Quant à la Cour européenne des droits de l’homme, après un arrêt cinglant rendu en 2012 dans l’affaire Di Sarno et autres c. Italie – cet arrêt a fait l’objet de la présentation suivante sur Justice-en-ligne : « La gestion calamiteuse des déchets dans la région de Naples a violé le droit à un environnement de qualité : la Cour européenne des droits de l’homme condamne l’Italie » – et son arrêt de 2023 dans l’affaire Locascia et autres c. Italie, dans la présente affaire Cannavacciuolo et autres c. Italie jugée le 30 janvier 2025, elle prend un virage important par la pression qu’elle entend mettre sur l’État italien.

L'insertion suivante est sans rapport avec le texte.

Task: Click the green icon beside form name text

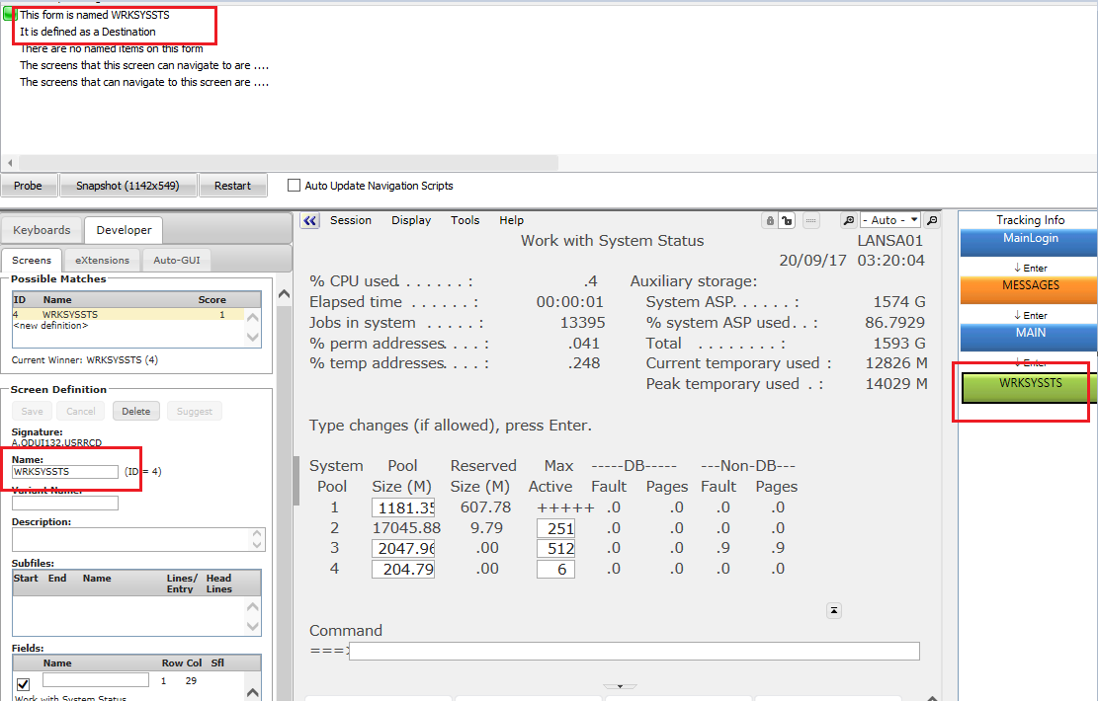Action: (x=10, y=15)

2. Dans la présente affaire Cannavacciuolo et autres, ce sont des habitants de la Terra dei Fuochi qui, au travers également de leurs associations, ont mis en cause l’Italie ; cette expression « Terra dei Fuochi » désigne une zone de nonante communes, situées dans la région italienne de la Campanie (autour de Naples), dans laquelle les pratiques illégales de « gestion » des déchets ont atteint un niveau inimaginable : déversement, enfouissement, abandon sur des terrains privés de déchets dangereux, spéciaux ou urbains, souvent en les incinérant, d’où l’appellation « Terre des feux ». Toute cavité existante ou créée était utilisée qu’il s’agisse de carrières, des cours d’eau ou des fosses creusées en zone agricole et recouvertes après remblaiement pour un retour à l’agriculture. Certains déchets étaient mélangés pour produire des matériaux de construction ou du compost avec les conséquences environnementales que l’on peut imaginer. L’élimination illégale des déchets de Campanie, mais aussi des autres régions d’Italie, est contrôlée par des groupes criminels organisés. Cet arrêt est également appelé « arrêt Terra dei Fuochi] » dans la suite du présent article.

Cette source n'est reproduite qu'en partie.